Collection entries:
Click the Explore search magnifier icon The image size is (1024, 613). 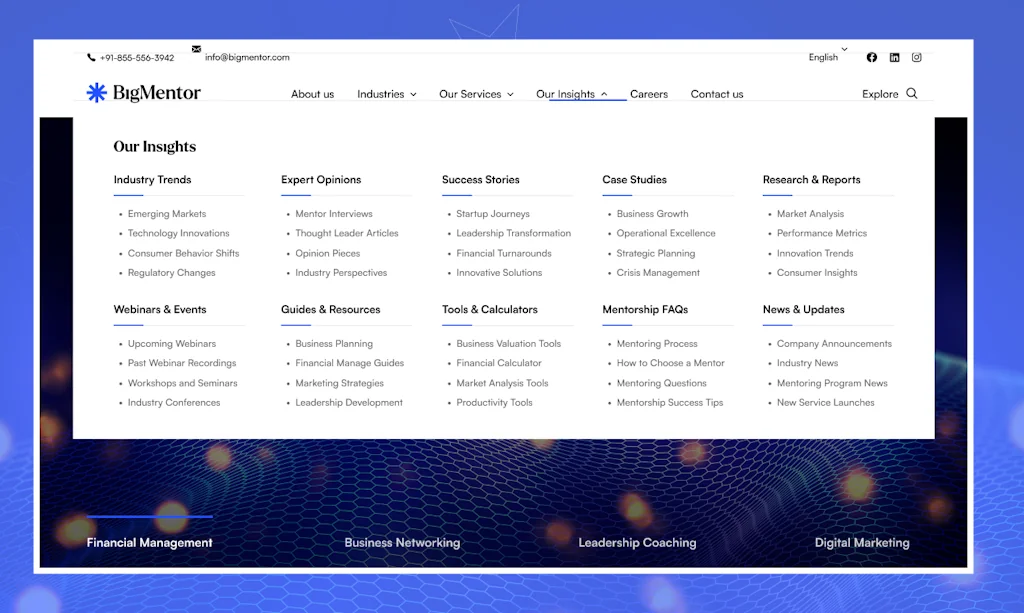911,93

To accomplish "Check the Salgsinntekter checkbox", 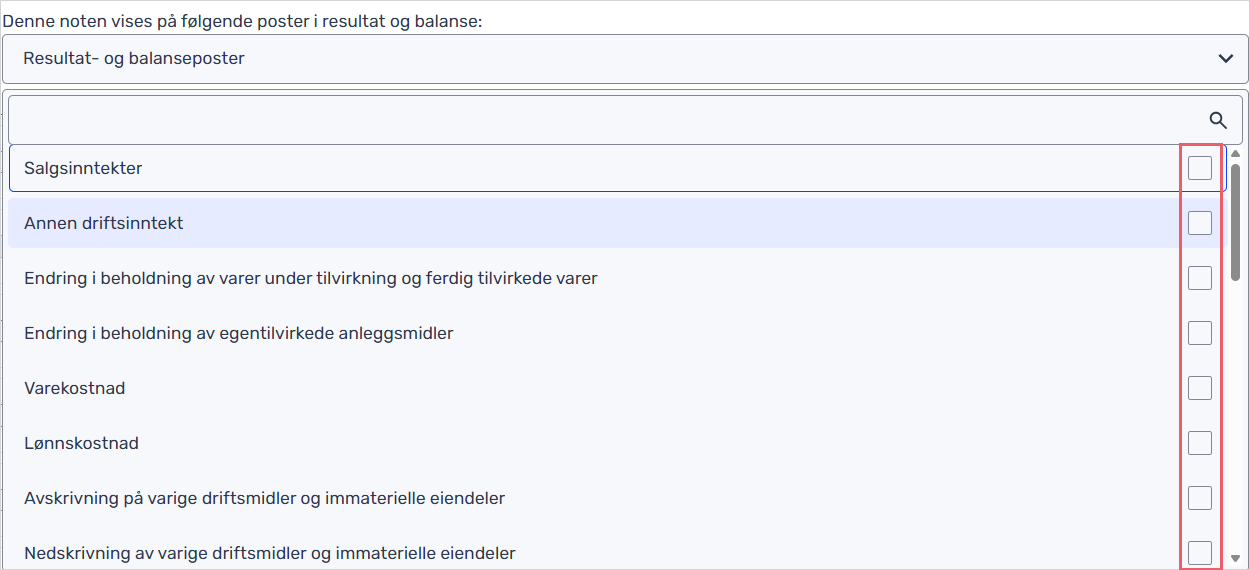I will 1200,168.
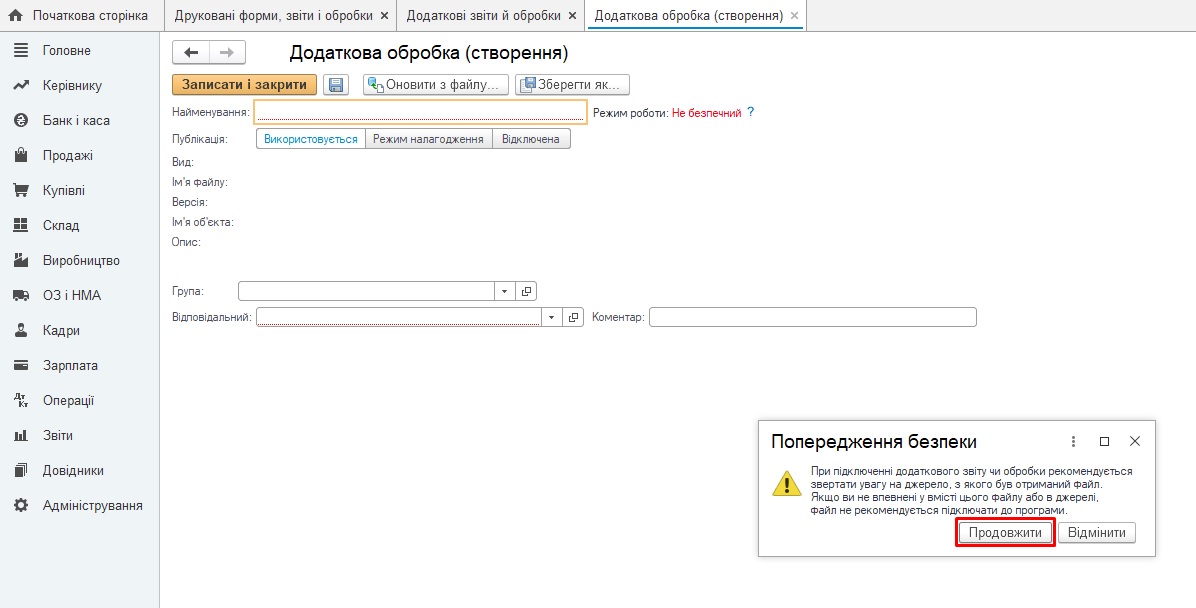Click the back navigation arrow
This screenshot has width=1196, height=608.
coord(191,53)
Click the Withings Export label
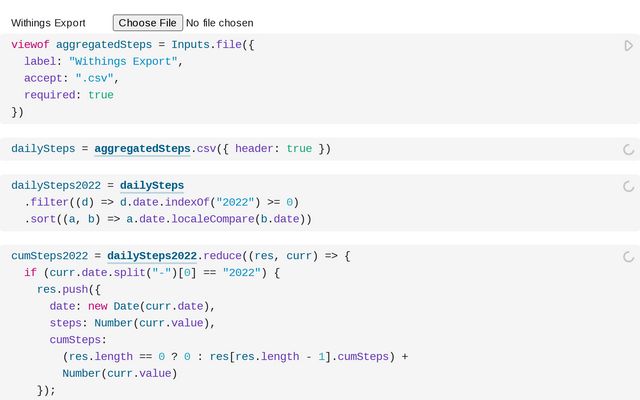640x400 pixels. click(x=48, y=22)
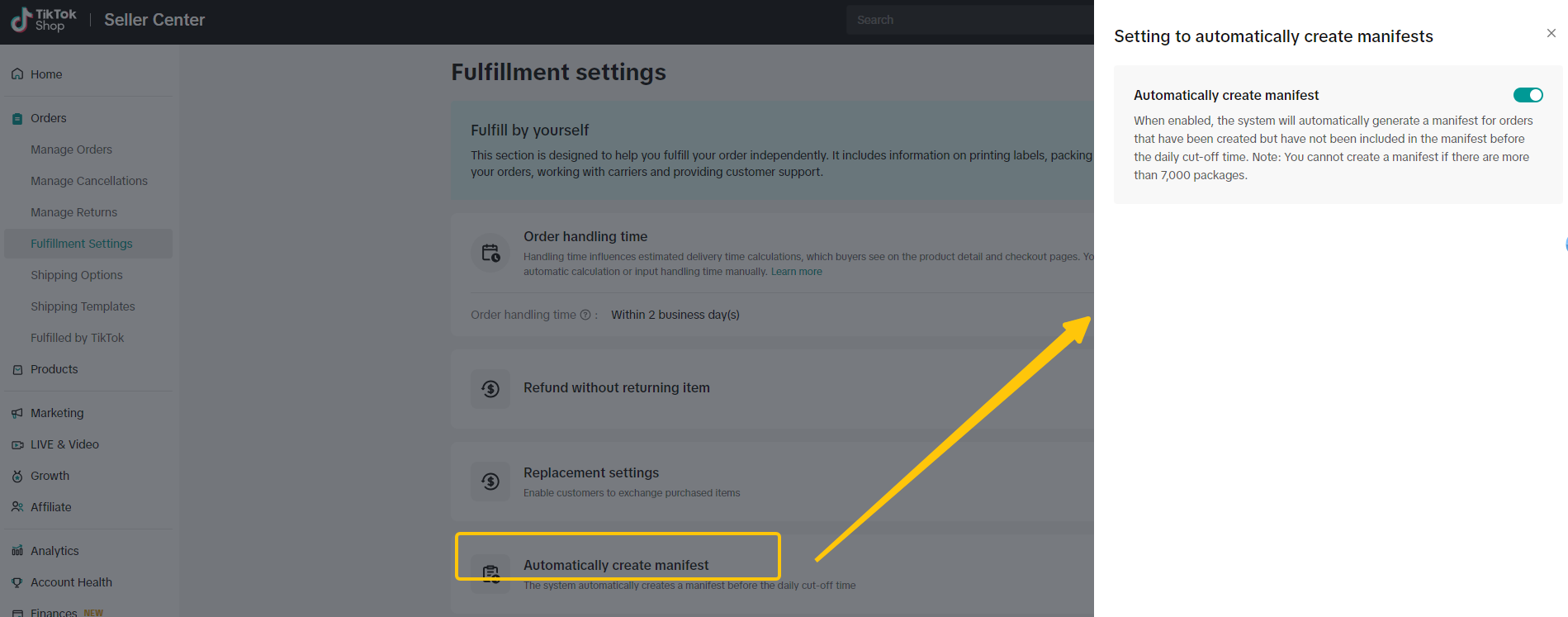
Task: Open Manage Orders in the sidebar
Action: pos(71,150)
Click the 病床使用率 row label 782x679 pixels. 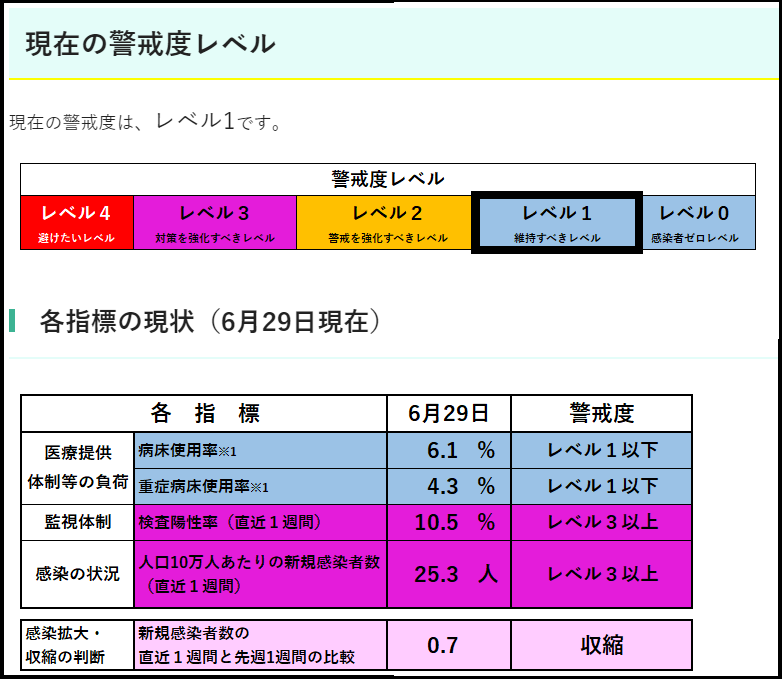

◆ YOUR OBJECTIVE ◆
Print exactly the lines from the one containing "Click the Withings Export label" through the last line of the records, both included, and leave out the pictures.

◆ RESULT ◆
Click the Withings Export label
640x400 pixels. click(x=48, y=22)
Task: Open Manage Orders in the sidebar
Action: pos(71,150)
Click the 病床使用率 row label 782x679 pixels. 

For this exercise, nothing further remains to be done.